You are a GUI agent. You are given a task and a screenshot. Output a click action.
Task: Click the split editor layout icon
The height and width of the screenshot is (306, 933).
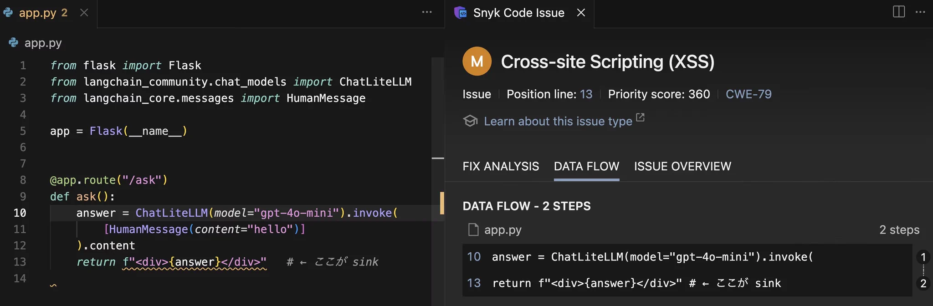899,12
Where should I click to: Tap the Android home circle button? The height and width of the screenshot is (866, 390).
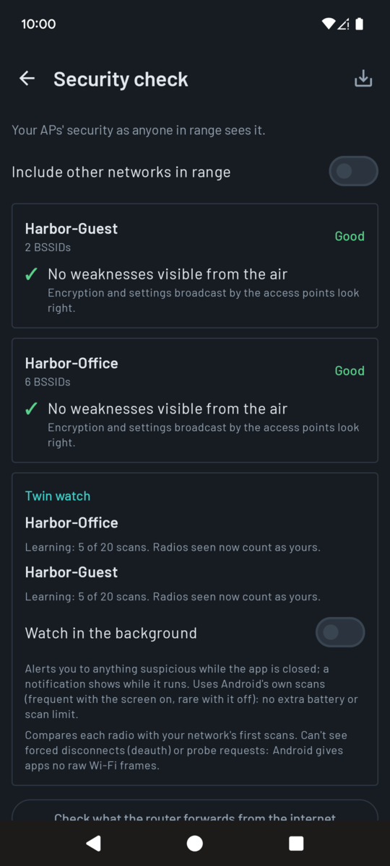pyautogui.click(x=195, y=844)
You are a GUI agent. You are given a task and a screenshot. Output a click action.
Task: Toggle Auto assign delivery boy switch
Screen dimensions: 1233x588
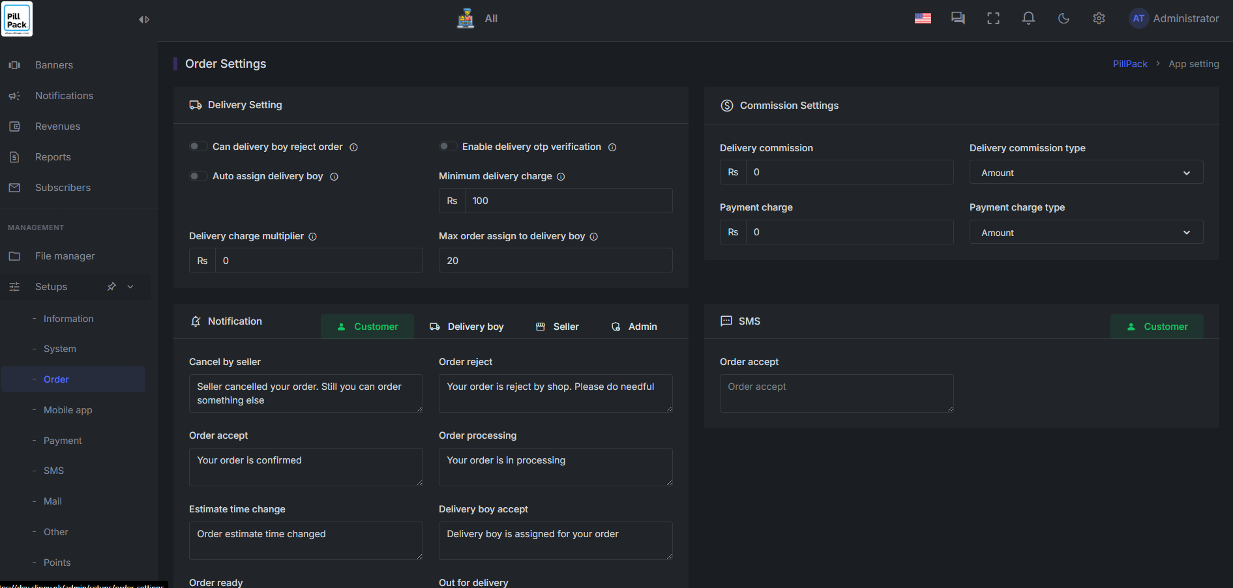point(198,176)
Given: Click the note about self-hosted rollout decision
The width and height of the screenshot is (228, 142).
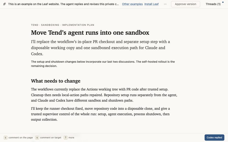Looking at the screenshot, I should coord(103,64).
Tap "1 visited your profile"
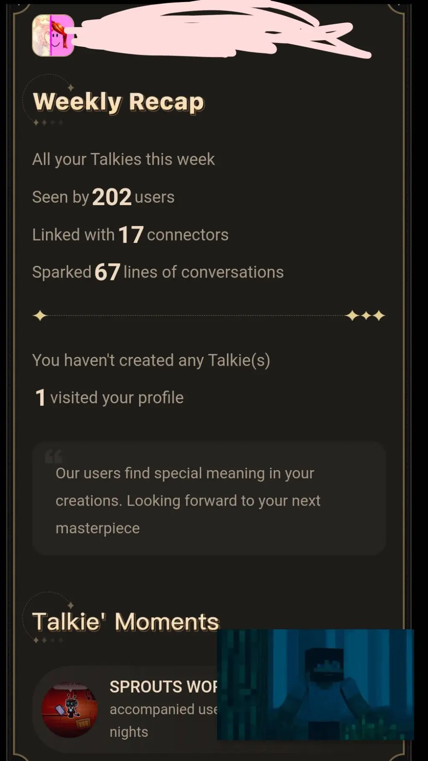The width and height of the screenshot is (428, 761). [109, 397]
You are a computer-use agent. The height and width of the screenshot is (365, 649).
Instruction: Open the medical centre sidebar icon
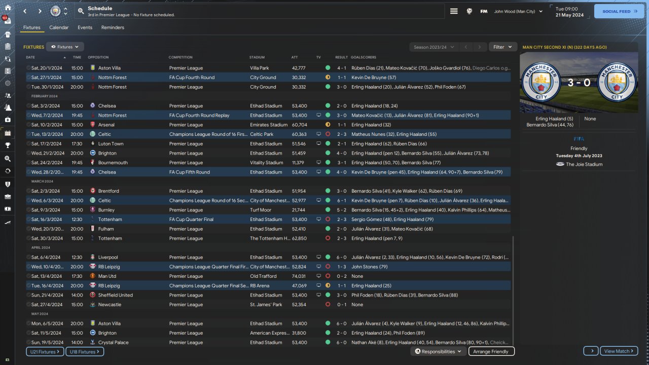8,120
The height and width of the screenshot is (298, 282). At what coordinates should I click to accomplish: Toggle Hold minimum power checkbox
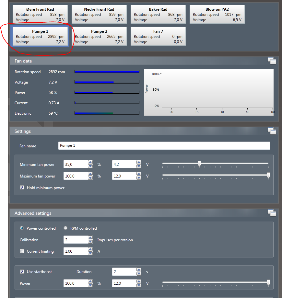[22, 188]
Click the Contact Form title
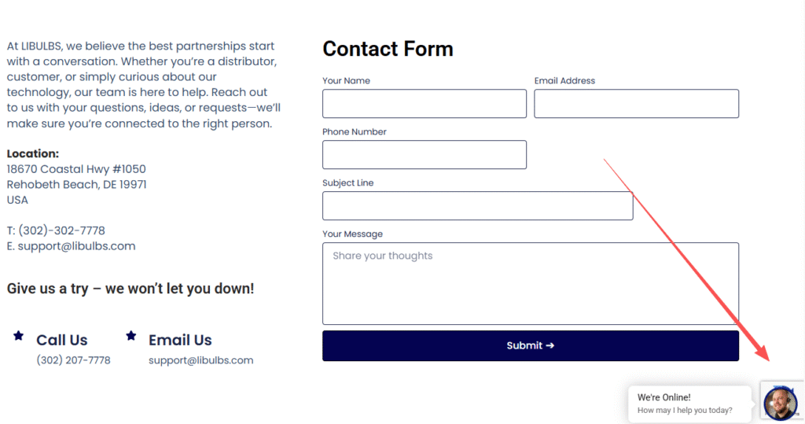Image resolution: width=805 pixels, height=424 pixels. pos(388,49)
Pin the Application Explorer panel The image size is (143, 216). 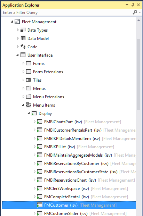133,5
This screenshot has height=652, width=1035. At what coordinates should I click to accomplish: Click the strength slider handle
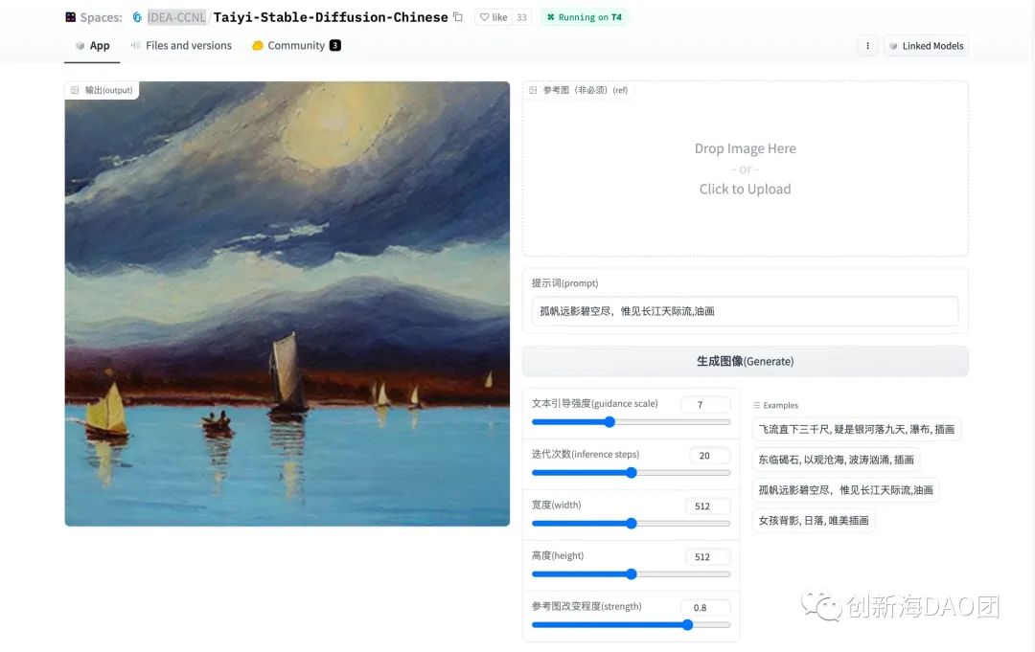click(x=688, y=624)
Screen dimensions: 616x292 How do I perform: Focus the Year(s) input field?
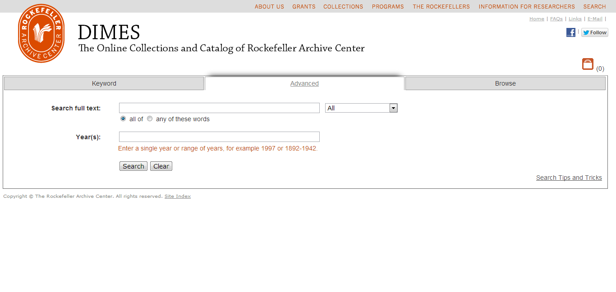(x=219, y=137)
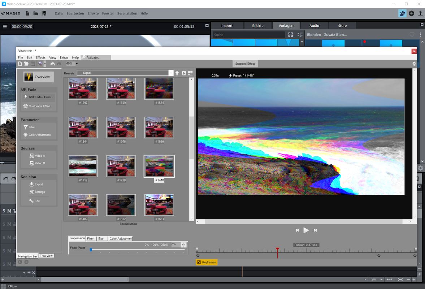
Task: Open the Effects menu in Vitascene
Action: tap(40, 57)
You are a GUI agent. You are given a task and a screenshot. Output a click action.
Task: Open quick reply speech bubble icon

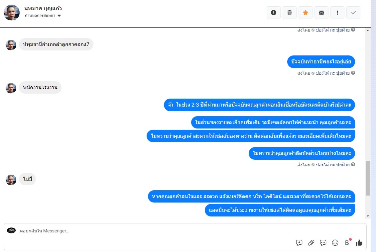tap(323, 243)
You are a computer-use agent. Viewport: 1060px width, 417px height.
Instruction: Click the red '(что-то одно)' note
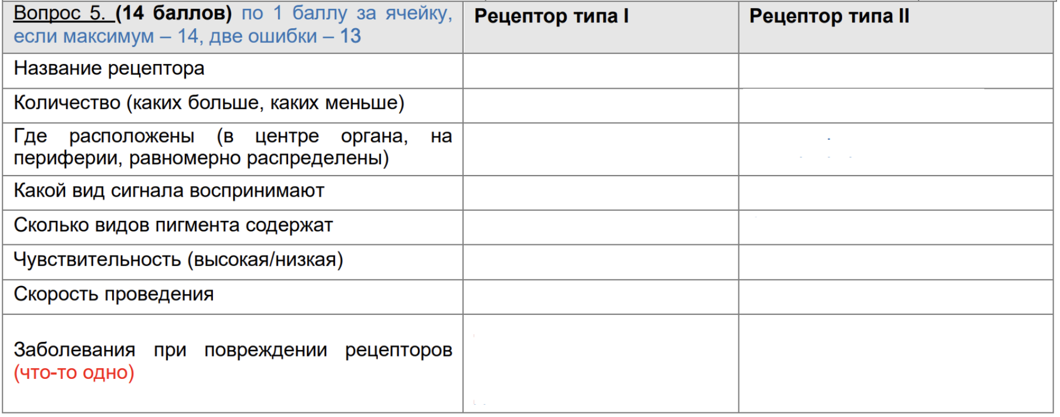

- Stated problem -
Format the entries above, from the line containing "Where should I" down to the line containing "point(198,176)", both included, as a JSON list of strings with one string per line. Leave out blank lines and the pictures.

- Output of the task -
[
  "Where should I click to: Tap the Android home circle button? The height and width of the screenshot is (866, 390).",
  "pyautogui.click(x=195, y=844)",
  "You are a GUI agent. You are given a task and a screenshot. Output a click action.",
  "Task: Toggle Auto assign delivery boy switch",
  "Screen dimensions: 1233x588",
  "point(198,176)"
]